Flow (080121)

Contrary to what we usually believe, moments like these, the best moments in our lives, are not the passive, receptive, relaxing times - although such experiences can also be enjoyable, if we have worked hard to attain them. The best moments usually occur when a person's body or mind is stretched to its limits in a voluntary effort to accomplish something difficult and worthwhile. Optimal experience is thus something that we make happen. (...) For each person there are thousands of opportunities, challenges to expand ourselves. (...)

How we feel about ourselves, the joy we get from living, ultimately depend directly on how the mind filters and interprets everyday experiences. Whether we are happy depends on inner harmony, not on the controls we are able to exert over the great forces of the universe. Certainly we should keep on learning how to master the external environment, because our physical survival may depend on it. (...)

Each of us has a picture, however vague, of what we would like to accomplish before we die. How close we get to attaining this goal becomes the measure for the quality of our lives. If it remains beyond reach, we grow resentful or resigned; if it is at least in part achieved, we experience a sense of happiness and satisfaction.

For the majority of people on this earth, life goals are simple to survive, to leave children who will in turn survive, and, if possible, to do so with a certain amount of comfort and dignity. (...)

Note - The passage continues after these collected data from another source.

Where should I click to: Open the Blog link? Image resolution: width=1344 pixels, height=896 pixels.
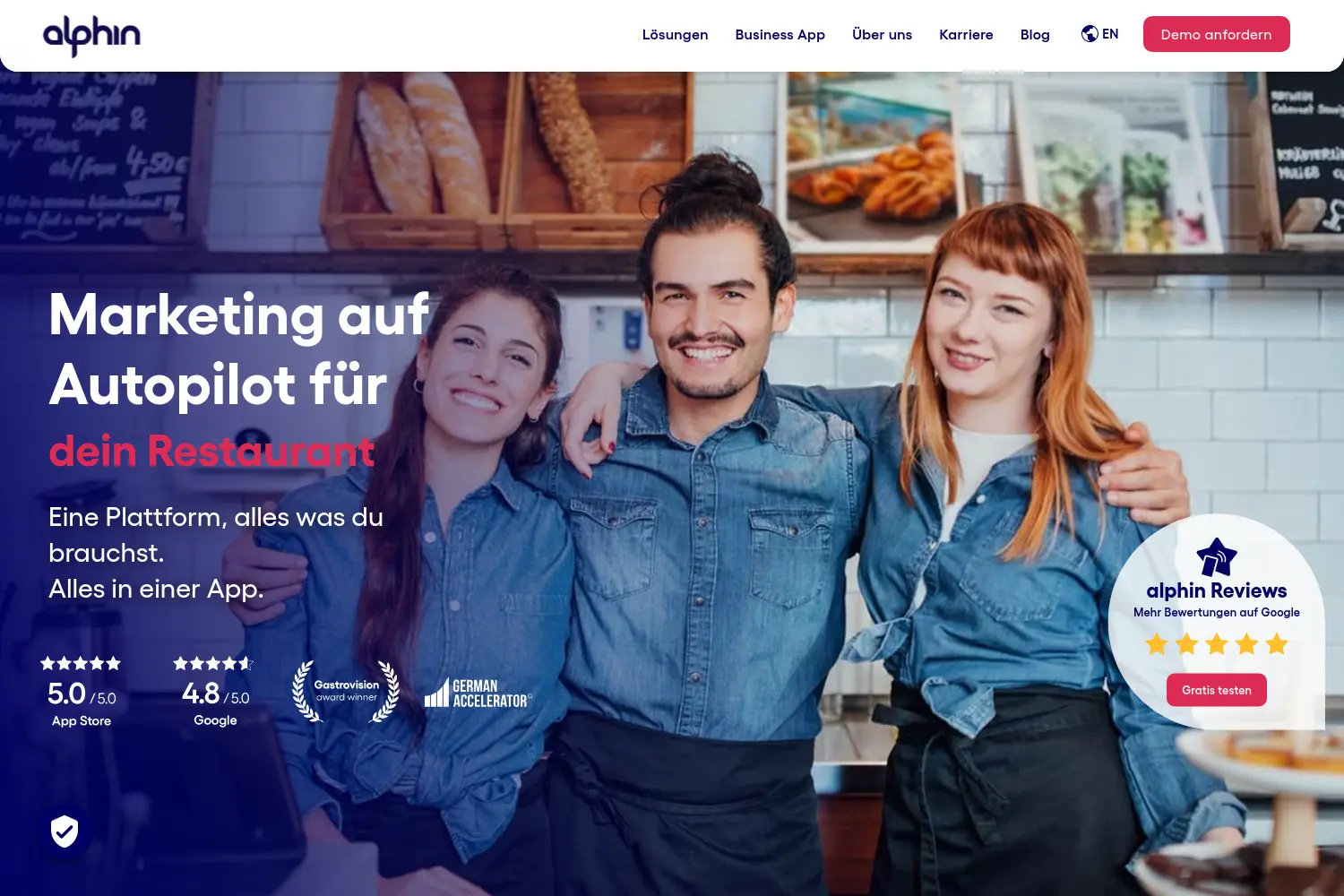pyautogui.click(x=1035, y=35)
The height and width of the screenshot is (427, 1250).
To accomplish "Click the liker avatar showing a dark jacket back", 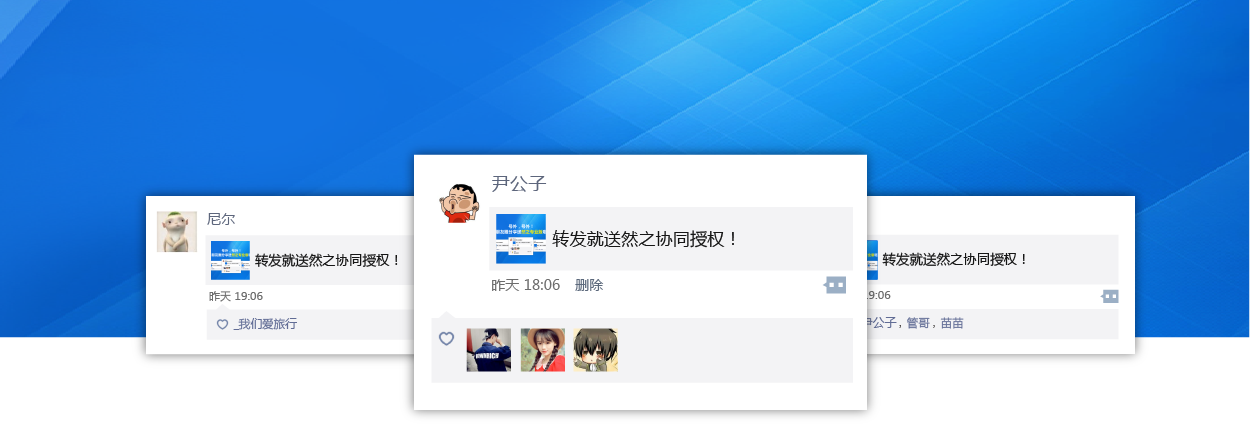I will [x=488, y=350].
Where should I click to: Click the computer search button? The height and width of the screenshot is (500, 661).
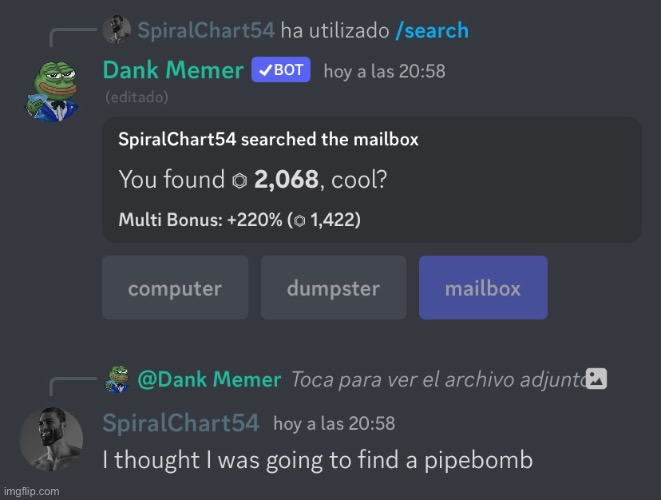click(x=175, y=288)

But as soon as these basic problems of survival are solved, merely having enough food and a comfortable shelter is no longer sufficient to make people content. New needs are felt, new desires arise. With affluence and power come escalating expectations, and as our level of wealth and comforts keeps increasing, the sense of well-being we hoped to achieve keeps receding into the distance. (...)

This paradox of rising expectations suggests that improving the quality of life might be an insurmountable task. In fact, there is no inherent problem in our desire to escalate our goals, as long as we enjoy fixated on what they want to achieve that they cease to derive pleasure from the present. (...)

There are people who, regardless of their material conditions, have been able to improve the quality of their lives, who are satisfied, and who have a way of making those around them also a bit more happy.

Such individuals lead vigorous lives, are open to a variety of experiences, keep on learning until the day they die, and have strong ties and commitments to other people and to the environment in which they live. They enjoy whatever they do, even if tedious or difficult; they are hardly ever bored, and they can take in stride anything that comes their way. Perhaps their greatest strength is that they are in control of their lives. We shall see later how they have managed to reach this state. But before we do so, we need to review some of the devices that have been developed over time as protection against the threat of chaos, and the reasons why such external defenses often do not work.

ENJOYMENT AND THE QUALITY OF LIFE

There are two main strategies we can adopt to improve the quality of life. The first is to try making external conditions match our goals. The second is to change how we experience external conditions to make them fit our goals better. For instance, feeling secure is an important component of happiness. (...) The other method by which we can feel more secure involves modifying what we mean by security. If one does not expect perfect safety, recognizes that risks are inevitable, and succeeds in enjoying a less than ideally predictable world, the threat of insecurity will not have as great a chance of marring happiness.